Aim =>
Show each line in the records that contains the string "button". Case counts.
▼▼▼
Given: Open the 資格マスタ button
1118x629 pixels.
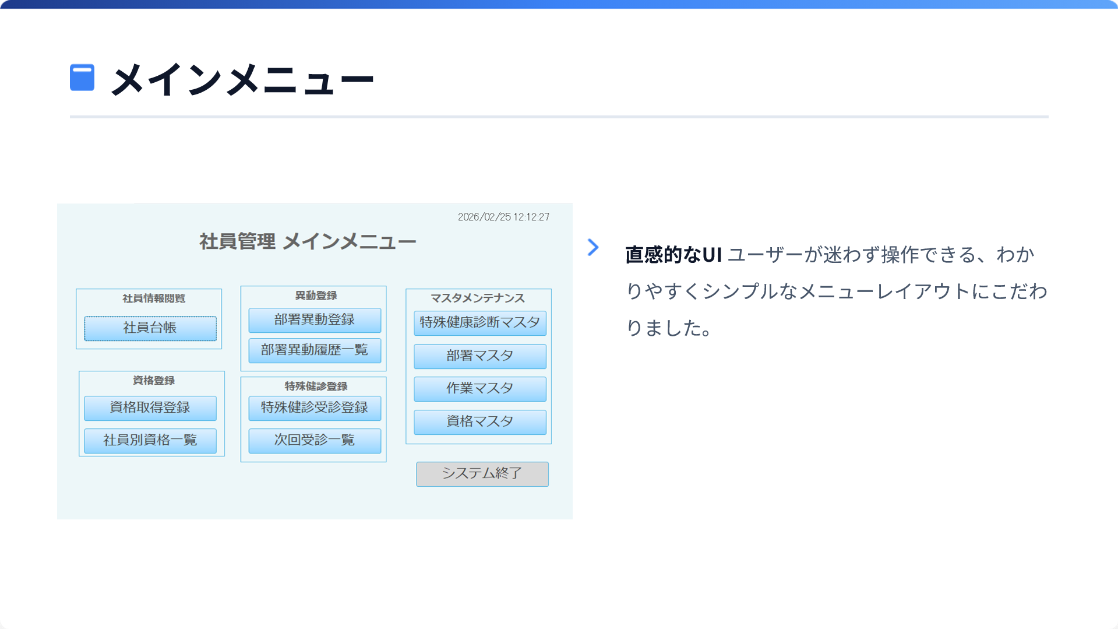Looking at the screenshot, I should coord(479,422).
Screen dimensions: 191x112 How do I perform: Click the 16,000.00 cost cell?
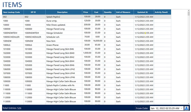pos(98,41)
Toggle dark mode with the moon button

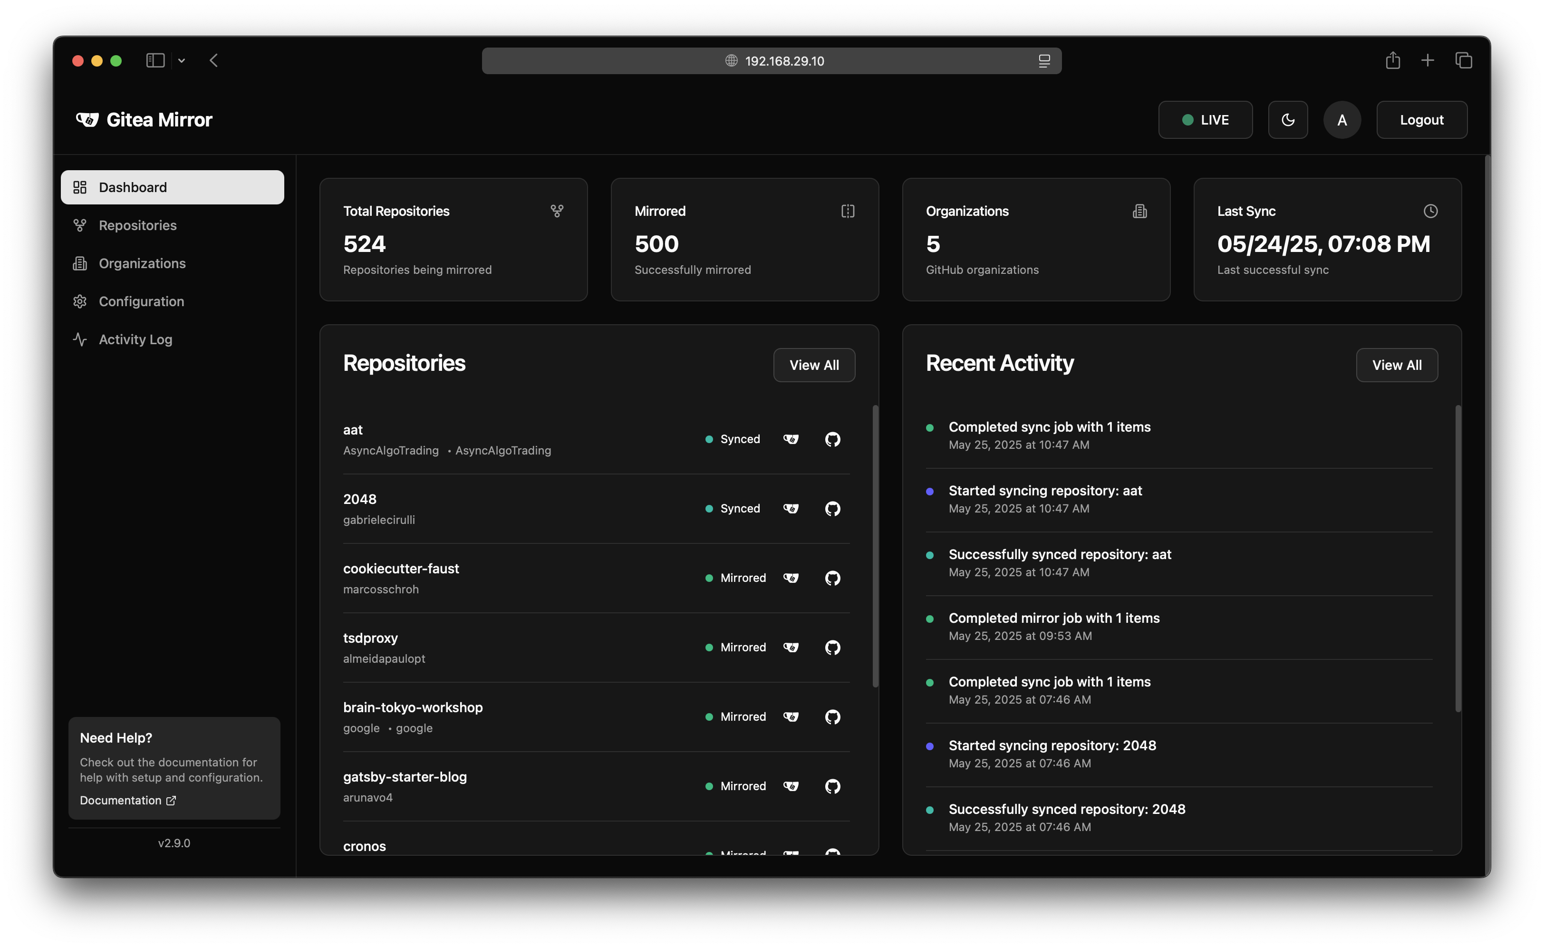(x=1288, y=119)
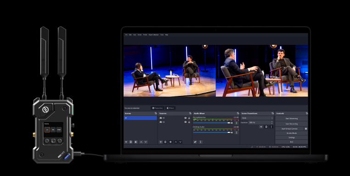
▲▲▲
Final result =>
Given: Open the 資格マスタ button
Toggle dark mode with the moon button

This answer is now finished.